图论基础

1 关键路径

Ali has taken the Computer Organization and Architecture course this term. He learned that there may be dependence between instructions, like WAR (write after read), WAW, RAW. 
If the distance between two instructions is less than the Safe Distance, it will result in hazard, which may cause wrong result. So we need to design special circuit to eliminate hazard. However the most simple way to solve this problem is to add bubbles (useless operation), which means wasting time to ensure that the distance between two instructions is not smaller than the Safe Distance. 
The definition of the distance between two instructions is the difference between their beginning times. 
Now we have many instructions, and we know the dependent relations and Safe Distances between instructions. We also have a very strong CPU with infinite number of cores, so you can run as many instructions as you want simultaneity, and the CPU is so fast that it just cost 1ns to finish any instruction. 
Your job is to rearrange the instructions so that the CPU can finish all the instructions using minimum time.

InputThe input consists several testcases.

_练习任务_.
- a) 在关键路径这段题目中，CPU 完成任意一条指令需要多长时间？
- b) 把关键路径这段题目中从“Now we have”开始、一直到“finish any instruction.”为止的部分重写一遍，并将其中的“CPU”替换成“processor”。

_所给材料_.
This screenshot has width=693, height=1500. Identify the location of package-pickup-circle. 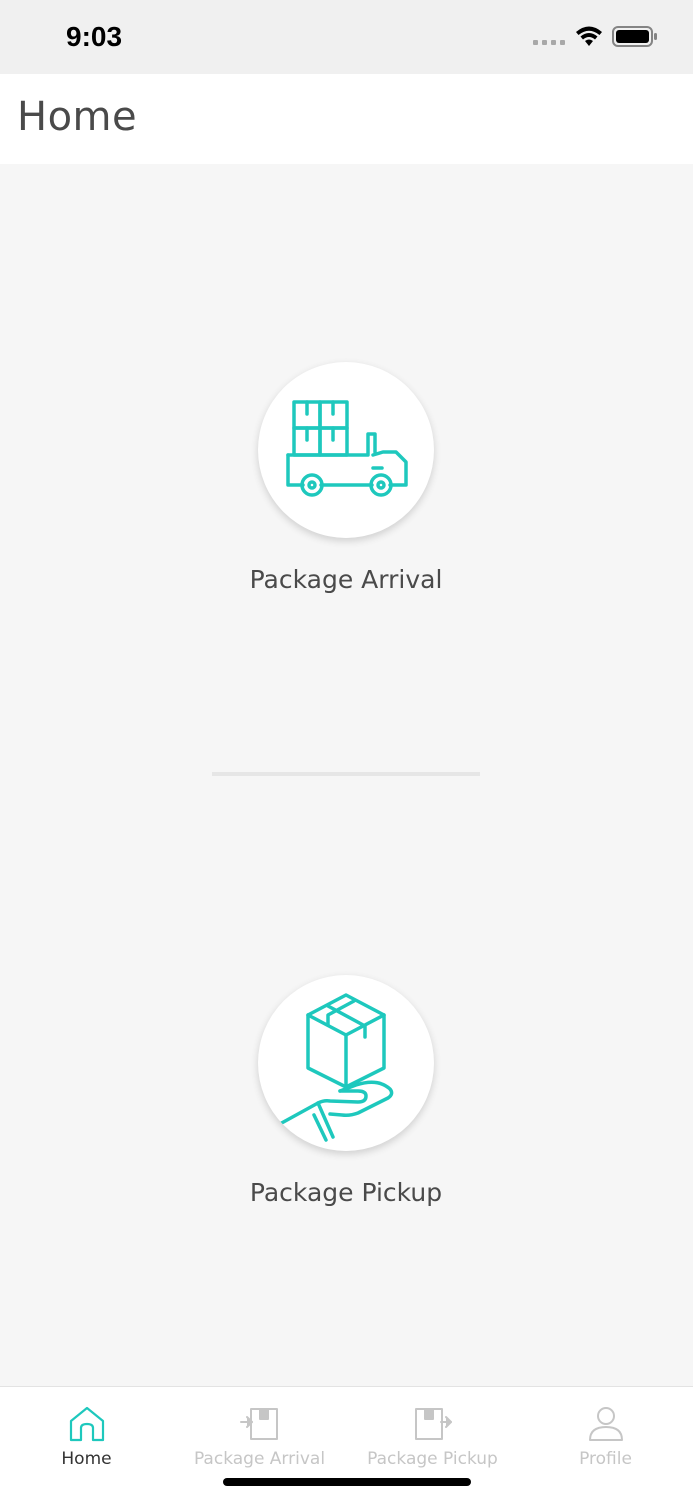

_参考答案_.
- a) 1ns。

- b)
Now we have many instructions, and we know the dependent relations and Safe Distances between instructions. We also have a very strong processor with infinite number of cores, so you can run as many instructions as you want simultaneity, and the processor is so fast that it just cost 1ns to finish any instruction.